§ **What is expected**:
The answer must be every line of the records below that contains the word "Task".

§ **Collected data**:
[Start of section]
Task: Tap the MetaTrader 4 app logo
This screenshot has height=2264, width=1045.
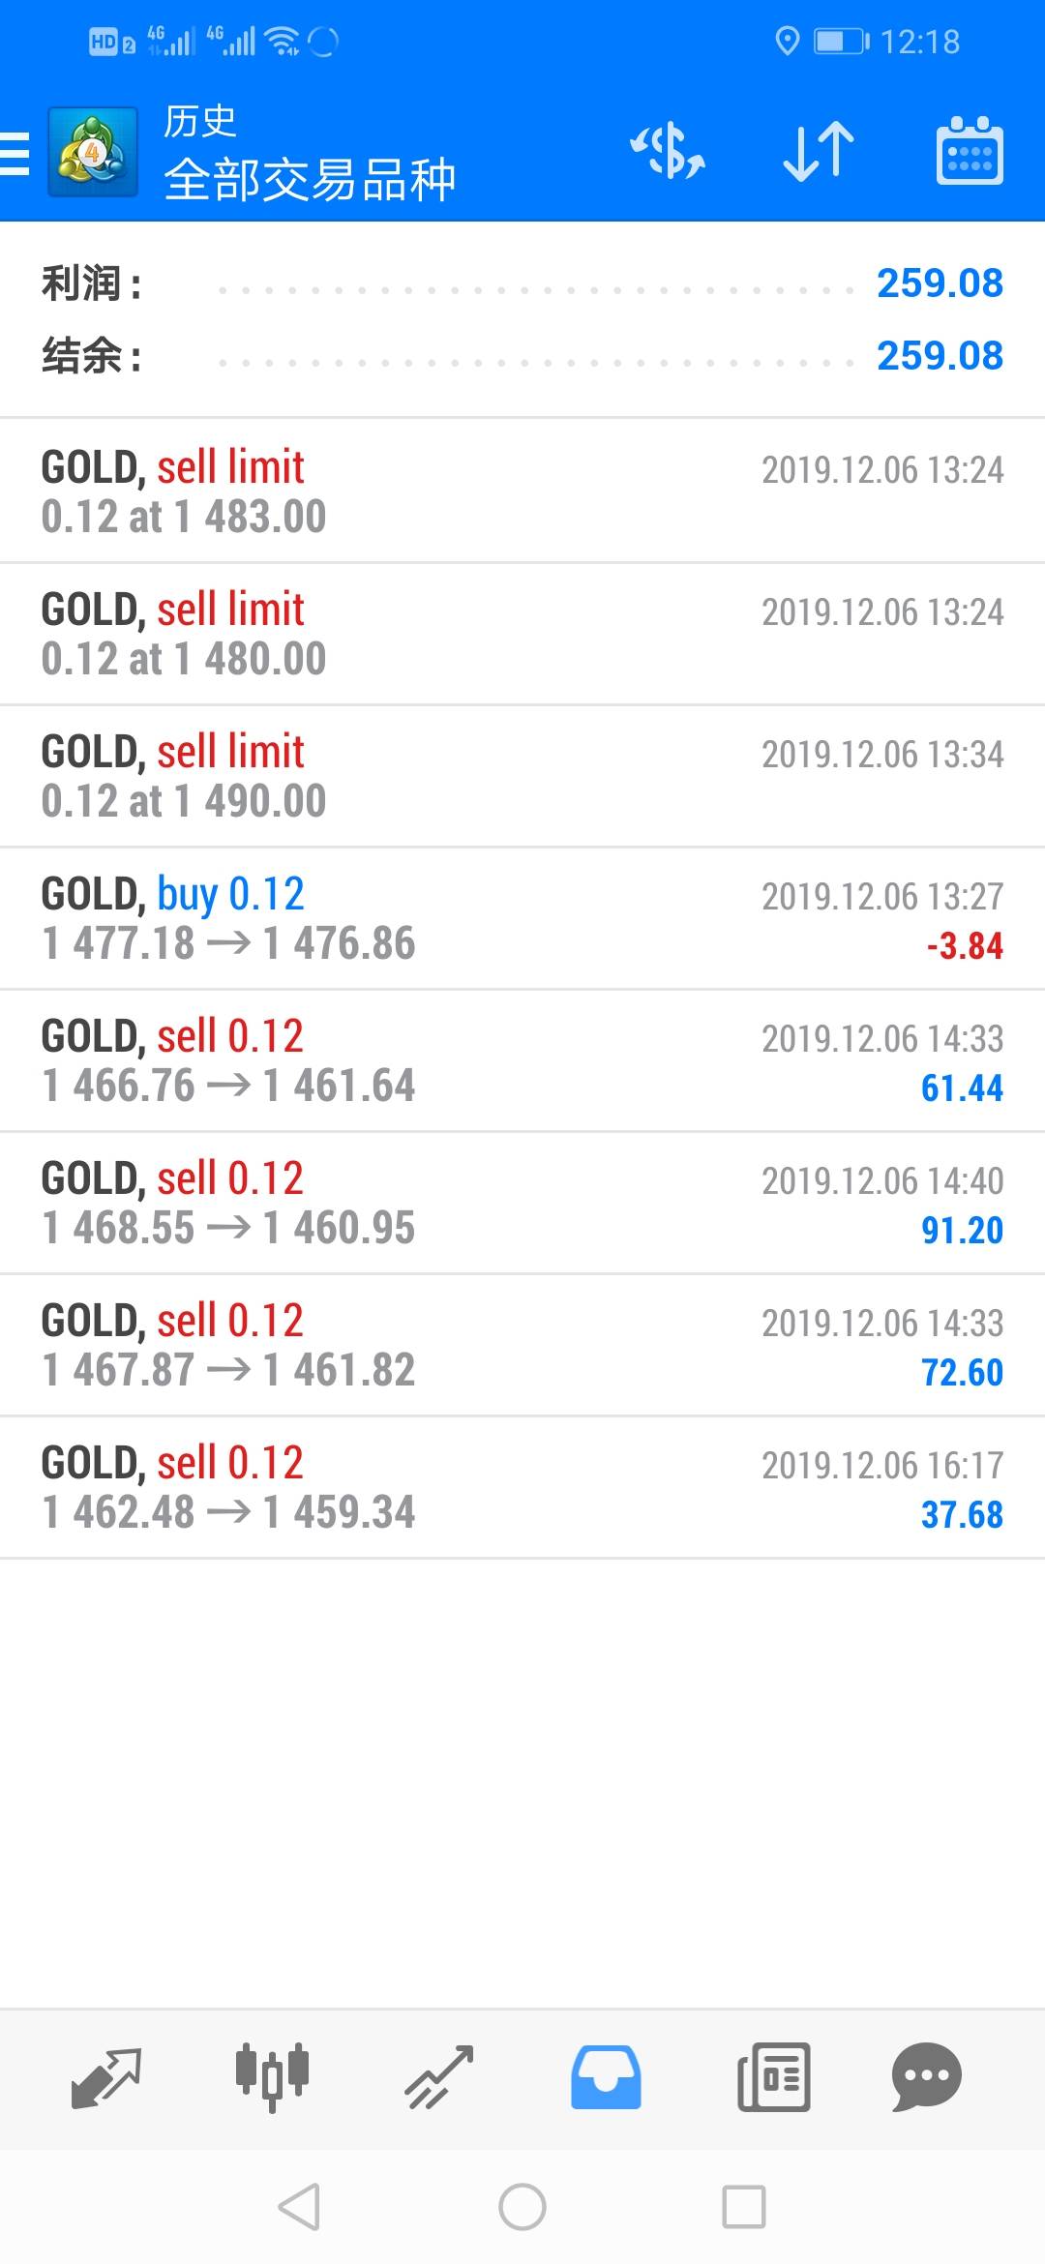Action: point(92,152)
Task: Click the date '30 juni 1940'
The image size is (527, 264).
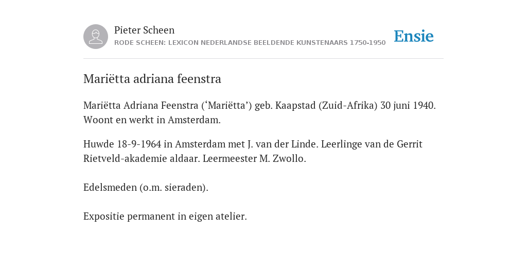Action: tap(408, 105)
[End of section]
§ **Completed exercise**:
Task: Tap the MetaTrader 4 app logo
Task: Click the date '30 juni 1940'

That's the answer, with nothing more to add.